An Afghan national, once trained by U.S. intelligence and later resettled in America under a Biden-era evacuation programme, is accused of carrying out the deadly ambush near the White House that killed National Guard member Sarah Beckstrom and left another, Andrew Wolfe, critically wounded. The suspect, Rahmanullah Lakanwal, was not an unknown drifter but a former operative of Afghanistan’s elite ‘01 Unit’ - a Special Forces outfit created, trained and armed by the United States itself. The symbolism could scarcely be more brutal: American power has been struck at its physical heart by one of its own abandoned instruments.


That alone should have forced a reckoning with two decades of war, proxy forces and moral shortcuts. Instead, President Donald Trump reached instinctively for the politics of blame. Even before investigators had finished their early assessments, he declared the attack proof of Biden-era vetting failures, ordered sweeping reviews of asylum cases and announced plans to freeze migration from vast parts of the developing world. The incident has been folded neatly into a familiar Trump narrative of invasion and civilisational threat.


The Islamist dimension cannot be wished away. Afghanistan’s fractured militant ecosystem, now ruled by the Taliban, remains a breeding ground for radical networks. But what makes this case uniquely damning is that Lakanwal was not merely an infiltrator from outside but a product of America’s own shadow war. Many former members of the ‘01 Unit,’ displaced after the Taliban takeover, are now known to suffer extreme psychological trauma, with repeated reports of suicide and violent breakdowns among those left without treatment or structure.
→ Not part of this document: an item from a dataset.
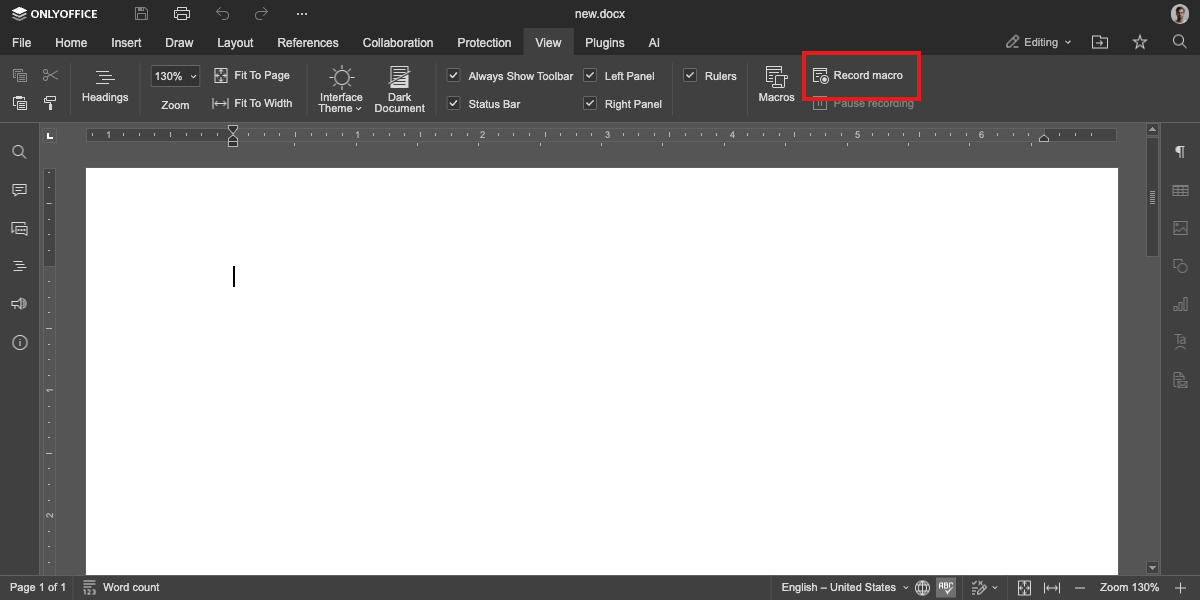Start recording with Record macro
This is blowback in its purest form: a man shaped by a covert war, abandoned by its architects, and absorbed into a civilian society ill-equipped to manage the psychic wreckage. Joe Biden’s administration bears direct responsibility for how heedlessly the Afghan evacuation was executed. Operation Allies Welcome airlifted more than 70,000 Afghans into the United States under intense moral and political pressure. Vetting was bloated, rushed and stretched thin. That gamble has now exacted a lethal price.


Yet, Trump’s attempt to pin the entire episode on his predecessor collapses under even light scrutiny. The gunman reportedly applied for asylum in December 2024 and was approved in April this year under Trump’s own presidency. He had no known criminal history. The systems that failed to reassess him, monitor him or flag him are not Biden’s anymore. It seems that between Biden and Trump, America has managed a rare double achievement of being both recklessly careless and brutally vindictive.


The White House complex is among the most fortified political spaces on earth, enveloped by surveillance, intelligence fusion and dense armed presence. If a lone attacker could stage an ambush there, it suggests breakdowns in threat anticipation.


The White House attack should have produced sobriety at the very top. What it has produced instead is the oldest evasion in Washington: bureaucratic negligence repackaged as civilisational war.